(Collected data entries)
[Start of Attachment]

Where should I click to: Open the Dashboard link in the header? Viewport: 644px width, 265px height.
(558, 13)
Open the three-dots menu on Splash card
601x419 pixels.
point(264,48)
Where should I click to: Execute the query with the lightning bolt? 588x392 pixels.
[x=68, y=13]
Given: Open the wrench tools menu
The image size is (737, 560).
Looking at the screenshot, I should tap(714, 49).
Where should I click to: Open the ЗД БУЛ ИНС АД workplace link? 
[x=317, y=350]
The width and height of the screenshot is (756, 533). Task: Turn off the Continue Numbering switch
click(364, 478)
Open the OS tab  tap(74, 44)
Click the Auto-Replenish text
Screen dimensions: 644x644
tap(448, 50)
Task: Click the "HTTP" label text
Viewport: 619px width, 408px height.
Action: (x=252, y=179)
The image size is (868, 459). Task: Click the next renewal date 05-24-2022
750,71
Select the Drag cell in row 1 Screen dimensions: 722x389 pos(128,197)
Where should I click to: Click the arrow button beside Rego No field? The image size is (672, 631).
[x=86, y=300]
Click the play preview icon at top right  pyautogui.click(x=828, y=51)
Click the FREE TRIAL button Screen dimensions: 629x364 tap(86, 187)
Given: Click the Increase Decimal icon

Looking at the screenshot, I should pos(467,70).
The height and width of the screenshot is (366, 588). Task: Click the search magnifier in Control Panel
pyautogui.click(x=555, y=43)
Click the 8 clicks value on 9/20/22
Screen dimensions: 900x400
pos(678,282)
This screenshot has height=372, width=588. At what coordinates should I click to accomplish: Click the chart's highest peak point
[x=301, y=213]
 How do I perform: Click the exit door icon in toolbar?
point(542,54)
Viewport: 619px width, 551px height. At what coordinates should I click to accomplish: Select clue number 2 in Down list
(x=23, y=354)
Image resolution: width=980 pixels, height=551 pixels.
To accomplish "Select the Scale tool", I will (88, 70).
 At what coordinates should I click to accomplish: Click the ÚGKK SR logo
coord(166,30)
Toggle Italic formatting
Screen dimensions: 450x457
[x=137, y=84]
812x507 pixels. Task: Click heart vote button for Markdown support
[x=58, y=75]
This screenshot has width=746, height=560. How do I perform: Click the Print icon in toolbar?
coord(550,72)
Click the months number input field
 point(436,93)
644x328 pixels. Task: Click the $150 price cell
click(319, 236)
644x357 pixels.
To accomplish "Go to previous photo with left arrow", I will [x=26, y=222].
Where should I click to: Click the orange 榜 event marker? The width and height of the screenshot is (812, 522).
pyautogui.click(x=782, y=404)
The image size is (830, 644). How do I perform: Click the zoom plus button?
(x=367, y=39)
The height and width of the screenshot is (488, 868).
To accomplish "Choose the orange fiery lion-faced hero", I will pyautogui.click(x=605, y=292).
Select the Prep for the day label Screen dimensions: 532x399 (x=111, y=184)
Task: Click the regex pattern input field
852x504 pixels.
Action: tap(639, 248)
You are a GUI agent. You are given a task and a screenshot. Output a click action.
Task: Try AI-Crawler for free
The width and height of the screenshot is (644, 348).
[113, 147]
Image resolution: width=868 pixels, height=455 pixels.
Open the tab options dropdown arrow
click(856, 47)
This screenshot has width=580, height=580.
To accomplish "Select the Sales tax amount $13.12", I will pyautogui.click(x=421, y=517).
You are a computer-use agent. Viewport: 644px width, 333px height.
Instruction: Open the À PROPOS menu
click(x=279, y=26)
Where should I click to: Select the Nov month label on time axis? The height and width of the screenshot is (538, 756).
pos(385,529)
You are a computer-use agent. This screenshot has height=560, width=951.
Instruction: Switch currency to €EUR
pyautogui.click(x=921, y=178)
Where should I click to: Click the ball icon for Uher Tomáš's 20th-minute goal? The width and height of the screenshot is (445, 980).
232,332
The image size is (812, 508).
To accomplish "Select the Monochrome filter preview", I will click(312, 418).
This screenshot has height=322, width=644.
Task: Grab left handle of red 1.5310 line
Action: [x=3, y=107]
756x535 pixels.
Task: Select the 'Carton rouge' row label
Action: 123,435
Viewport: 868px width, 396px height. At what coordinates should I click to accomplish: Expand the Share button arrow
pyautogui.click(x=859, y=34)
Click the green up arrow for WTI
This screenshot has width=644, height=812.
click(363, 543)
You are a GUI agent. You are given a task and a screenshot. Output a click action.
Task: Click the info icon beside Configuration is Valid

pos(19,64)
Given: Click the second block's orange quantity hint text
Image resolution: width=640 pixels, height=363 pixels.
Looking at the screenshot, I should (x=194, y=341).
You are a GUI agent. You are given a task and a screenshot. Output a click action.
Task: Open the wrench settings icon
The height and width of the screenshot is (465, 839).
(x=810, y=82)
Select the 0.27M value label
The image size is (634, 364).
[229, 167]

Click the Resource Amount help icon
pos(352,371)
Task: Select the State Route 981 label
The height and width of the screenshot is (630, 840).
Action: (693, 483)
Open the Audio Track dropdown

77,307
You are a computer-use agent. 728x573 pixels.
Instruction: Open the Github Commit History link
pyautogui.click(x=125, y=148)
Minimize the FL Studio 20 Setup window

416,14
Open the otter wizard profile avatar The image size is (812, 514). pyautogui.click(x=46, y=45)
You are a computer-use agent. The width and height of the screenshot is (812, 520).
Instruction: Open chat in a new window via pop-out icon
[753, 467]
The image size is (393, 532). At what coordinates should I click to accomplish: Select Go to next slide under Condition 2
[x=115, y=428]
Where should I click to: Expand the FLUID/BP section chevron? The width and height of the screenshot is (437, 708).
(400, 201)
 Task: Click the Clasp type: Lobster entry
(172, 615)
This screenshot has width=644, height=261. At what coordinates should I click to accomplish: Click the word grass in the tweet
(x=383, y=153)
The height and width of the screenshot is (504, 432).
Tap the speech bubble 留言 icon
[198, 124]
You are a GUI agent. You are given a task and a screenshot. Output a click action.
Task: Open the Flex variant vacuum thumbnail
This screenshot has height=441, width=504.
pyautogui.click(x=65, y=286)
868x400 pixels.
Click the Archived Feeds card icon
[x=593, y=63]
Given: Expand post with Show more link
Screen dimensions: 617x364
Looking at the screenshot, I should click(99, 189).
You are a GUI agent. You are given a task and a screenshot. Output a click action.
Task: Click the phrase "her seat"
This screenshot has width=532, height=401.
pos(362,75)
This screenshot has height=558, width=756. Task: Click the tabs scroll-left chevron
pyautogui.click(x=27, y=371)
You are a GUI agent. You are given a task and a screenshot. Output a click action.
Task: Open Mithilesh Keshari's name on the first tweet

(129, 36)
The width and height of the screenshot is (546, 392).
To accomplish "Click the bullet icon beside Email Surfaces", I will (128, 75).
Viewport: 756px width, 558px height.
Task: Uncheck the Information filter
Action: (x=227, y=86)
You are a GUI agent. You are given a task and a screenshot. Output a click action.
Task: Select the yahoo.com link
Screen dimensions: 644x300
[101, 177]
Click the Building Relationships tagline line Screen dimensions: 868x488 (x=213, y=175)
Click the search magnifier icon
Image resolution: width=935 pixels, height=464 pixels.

[End of Attachment]

* _Work instruction_
The entries must all be transcribed exactly.

* _Final answer_
Where should I click to: Open the Dashboard link in the header? Viewport: 644px width, 265px height.
(558, 13)
Open the three-dots menu on Splash card
601x419 pixels.
point(264,48)
Where should I click to: Execute the query with the lightning bolt? 588x392 pixels.
[x=68, y=13]
Given: Open the wrench tools menu
The image size is (737, 560).
Looking at the screenshot, I should tap(714, 49).
Where should I click to: Open the ЗД БУЛ ИНС АД workplace link? 
[x=317, y=350]
The width and height of the screenshot is (756, 533). Task: Turn off the Continue Numbering switch
click(364, 478)
Open the OS tab  tap(74, 44)
Click the Auto-Replenish text
Screen dimensions: 644x644
tap(448, 50)
Task: Click the "HTTP" label text
Viewport: 619px width, 408px height.
Action: (x=252, y=179)
The image size is (868, 459). Task: Click the next renewal date 05-24-2022
750,71
Select the Drag cell in row 1 Screen dimensions: 722x389 pos(128,197)
Where should I click to: Click the arrow button beside Rego No field? The image size is (672, 631).
[x=86, y=300]
Click the play preview icon at top right  pyautogui.click(x=828, y=51)
Click the FREE TRIAL button Screen dimensions: 629x364 tap(86, 187)
Given: Click the Increase Decimal icon

Looking at the screenshot, I should pos(467,70).
The height and width of the screenshot is (366, 588). Task: Click the search magnifier in Control Panel
pyautogui.click(x=555, y=43)
Click the 8 clicks value on 9/20/22
Screen dimensions: 900x400
pos(678,282)
This screenshot has height=372, width=588. At what coordinates should I click to accomplish: Click the chart's highest peak point
[x=301, y=213]
 How do I perform: Click the exit door icon in toolbar?
point(542,54)
Viewport: 619px width, 551px height. At what coordinates should I click to accomplish: Select clue number 2 in Down list
(x=23, y=354)
Image resolution: width=980 pixels, height=551 pixels.
To accomplish "Select the Scale tool", I will (88, 70).
 At what coordinates should I click to accomplish: Click the ÚGKK SR logo
coord(166,30)
Toggle Italic formatting
Screen dimensions: 450x457
[x=137, y=84]
812x507 pixels. Task: Click heart vote button for Markdown support
[x=58, y=75]
This screenshot has width=746, height=560. How do I perform: Click the Print icon in toolbar?
coord(550,72)
Click the months number input field
 point(436,93)
644x328 pixels. Task: Click the $150 price cell
click(319, 236)
644x357 pixels.
To accomplish "Go to previous photo with left arrow", I will [x=26, y=222].
Where should I click to: Click the orange 榜 event marker? The width and height of the screenshot is (812, 522).
pyautogui.click(x=782, y=404)
The image size is (830, 644). How do I perform: Click the zoom plus button?
(x=367, y=39)
The height and width of the screenshot is (488, 868).
To accomplish "Choose the orange fiery lion-faced hero", I will pyautogui.click(x=605, y=292).
Select the Prep for the day label Screen dimensions: 532x399 (x=111, y=184)
Task: Click the regex pattern input field
852x504 pixels.
Action: tap(639, 248)
You are a GUI agent. You are given a task and a screenshot. Output a click action.
Task: Try AI-Crawler for free
The width and height of the screenshot is (644, 348).
[113, 147]
Image resolution: width=868 pixels, height=455 pixels.
Open the tab options dropdown arrow
click(856, 47)
This screenshot has width=580, height=580.
To accomplish "Select the Sales tax amount $13.12", I will pyautogui.click(x=421, y=517).
You are a computer-use agent. Viewport: 644px width, 333px height.
Instruction: Open the À PROPOS menu
click(x=279, y=26)
Where should I click to: Select the Nov month label on time axis? The height and width of the screenshot is (538, 756).
pos(385,529)
You are a computer-use agent. This screenshot has height=560, width=951.
Instruction: Switch currency to €EUR
pyautogui.click(x=921, y=178)
Where should I click to: Click the ball icon for Uher Tomáš's 20th-minute goal? The width and height of the screenshot is (445, 980).
232,332
The image size is (812, 508).
To accomplish "Select the Monochrome filter preview", I will click(312, 418).
This screenshot has height=322, width=644.
Task: Grab left handle of red 1.5310 line
Action: [x=3, y=107]
756x535 pixels.
Task: Select the 'Carton rouge' row label
Action: 123,435
Viewport: 868px width, 396px height. At what coordinates should I click to accomplish: Expand the Share button arrow
pyautogui.click(x=859, y=34)
Click the green up arrow for WTI
This screenshot has width=644, height=812.
click(363, 543)
You are a GUI agent. You are given a task and a screenshot. Output a click action.
Task: Click the info icon beside Configuration is Valid

pos(19,64)
Given: Click the second block's orange quantity hint text
Image resolution: width=640 pixels, height=363 pixels.
Looking at the screenshot, I should (x=194, y=341).
You are a GUI agent. You are given a task and a screenshot. Output a click action.
Task: Open the wrench settings icon
The height and width of the screenshot is (465, 839).
(x=810, y=82)
Select the 0.27M value label
The image size is (634, 364).
[229, 167]

Click the Resource Amount help icon
pos(352,371)
Task: Select the State Route 981 label
The height and width of the screenshot is (630, 840).
Action: (693, 483)
Open the Audio Track dropdown

77,307
You are a computer-use agent. 728x573 pixels.
Instruction: Open the Github Commit History link
pyautogui.click(x=125, y=148)
Minimize the FL Studio 20 Setup window

416,14
Open the otter wizard profile avatar The image size is (812, 514). pyautogui.click(x=46, y=45)
You are a computer-use agent. The width and height of the screenshot is (812, 520).
Instruction: Open chat in a new window via pop-out icon
[753, 467]
The image size is (393, 532). At what coordinates should I click to accomplish: Select Go to next slide under Condition 2
[x=115, y=428]
Where should I click to: Expand the FLUID/BP section chevron? The width and height of the screenshot is (437, 708).
(400, 201)
 Task: Click the Clasp type: Lobster entry
(172, 615)
This screenshot has width=644, height=261. At what coordinates should I click to accomplish: Click the word grass in the tweet
(x=383, y=153)
The height and width of the screenshot is (504, 432).
Tap the speech bubble 留言 icon
[198, 124]
You are a GUI agent. You are given a task and a screenshot. Output a click action.
Task: Open the Flex variant vacuum thumbnail
This screenshot has height=441, width=504.
pyautogui.click(x=65, y=286)
868x400 pixels.
Click the Archived Feeds card icon
[x=593, y=63]
Given: Expand post with Show more link
Screen dimensions: 617x364
Looking at the screenshot, I should click(99, 189).
You are a GUI agent. You are given a task and a screenshot. Output a click action.
Task: Click the phrase "her seat"
This screenshot has width=532, height=401.
pos(362,75)
This screenshot has height=558, width=756. Task: Click the tabs scroll-left chevron
pyautogui.click(x=27, y=371)
You are a GUI agent. You are given a task and a screenshot. Output a click action.
Task: Open Mithilesh Keshari's name on the first tweet

(129, 36)
The width and height of the screenshot is (546, 392).
To accomplish "Click the bullet icon beside Email Surfaces", I will (128, 75).
Viewport: 756px width, 558px height.
Task: Uncheck the Information filter
Action: (x=227, y=86)
You are a GUI agent. You are given a task and a screenshot. Output a click action.
Task: Select the yahoo.com link
Screen dimensions: 644x300
[101, 177]
Click the Building Relationships tagline line Screen dimensions: 868x488 (x=213, y=175)
Click the search magnifier icon
Image resolution: width=935 pixels, height=464 pixels.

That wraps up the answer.